February 3, 2020 – Police Enforcement Clauses

“For an excellent review of the factors to consider in determining whether to make an order under CLRA section 36, and the cases on the issue in Ontario and elsewhere, see Patterson v Powell2014 ONSC 1419 (CanLII). At the risk of oversimplifying Pazaratz J’s very detailed and thoughtful decision, I note the following principles from it:

    • Section 36 of the Children’s Law Reform Act is available to address a present and existing problem, not a future or potential problem. (Paras 14-15)
    • Section 36 does not make police enforcement available “as a long-term, multiple-use, on-demand enforcement tool.” (Para 16)
    •  Police enforcement of custody or access may give rise to a wide range of negative emotions and consequences in the child involved. (Paras 21-22)
    •  Police enforcement may be essential for immediate retrieval of a child from a dangerous or inappropriate situation, but for ongoing enforcement, parties must look to less destructive and more creative alternatives. (Paras 23-24)
    •  Police should be served with notice, if a party proposes a broad order under section 36(4) that they “do all things reasonably able to be done”. (Para 30)
    • Police enforcement should be used sparingly, in exceptional circumstances, and as a last resort, and then only when it is shown to be required in the best interests of the child, after considering the risk of trauma to the child. (Paras 44-62)
    • Chronic non compliance with a custody or access order is “likely … a problem that police can’t fix anyway.” (Para 74)

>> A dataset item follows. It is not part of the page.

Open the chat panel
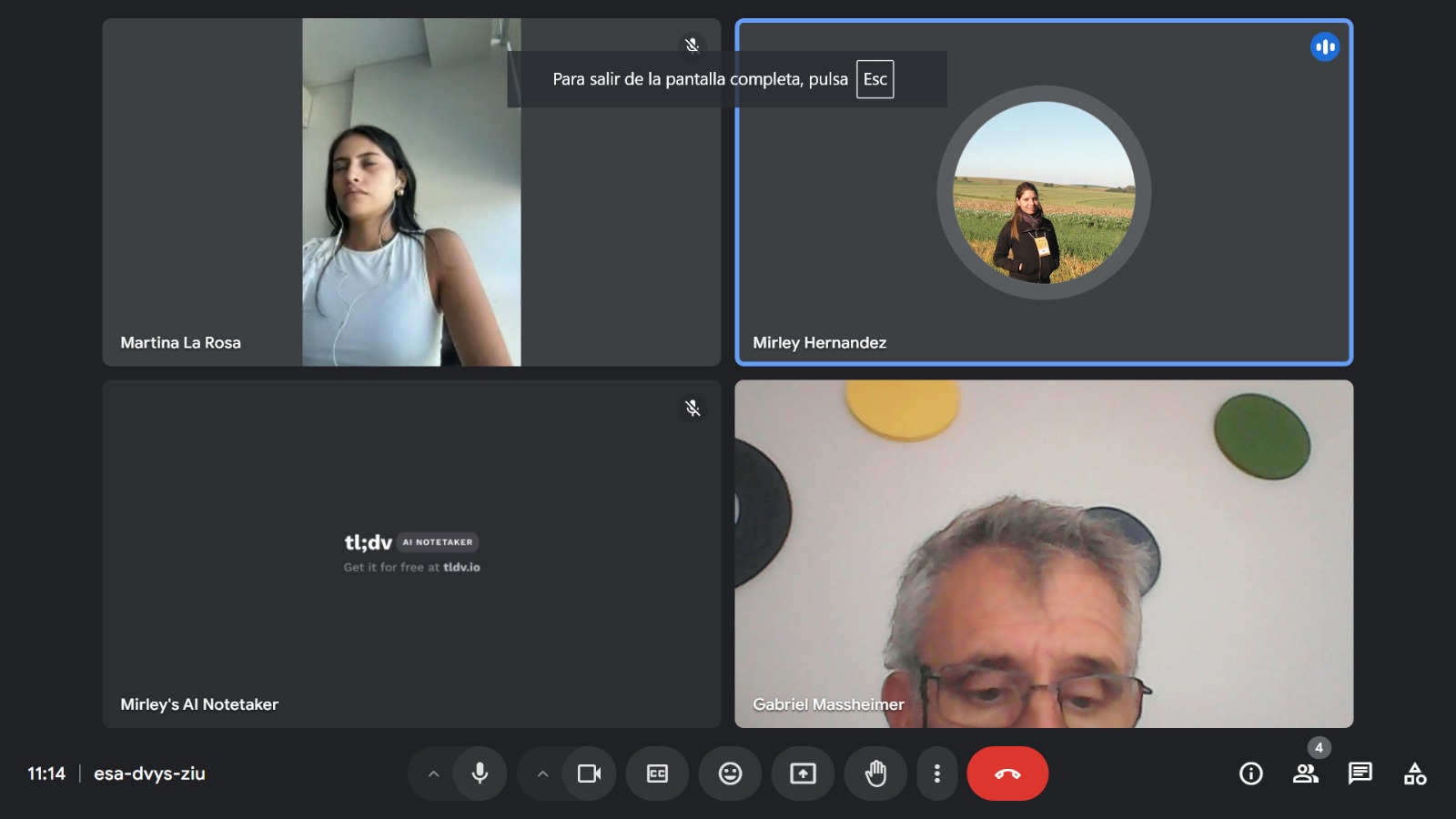The width and height of the screenshot is (1456, 819). pyautogui.click(x=1360, y=774)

As Pazaratz J noted, there is a tendency to forget that section 36 requires a present, existing reality – that a person is unlawfully withholding a child, or that a person proposes at the time the order is sought to remove a child from Ontario – not a future risk or possibility that a child might not be returned or that a child might be removed. Further, section 36(3) assumes that a motion for a police enforcement clause will be made on notice, at least to the other party. The section says the order may be made without notice if “the court is satisfied that it is necessary that action be taken without delay.” This is a different test from the usual one for motions without notice as articulated in rule 14(12) of the Family Law Rules.”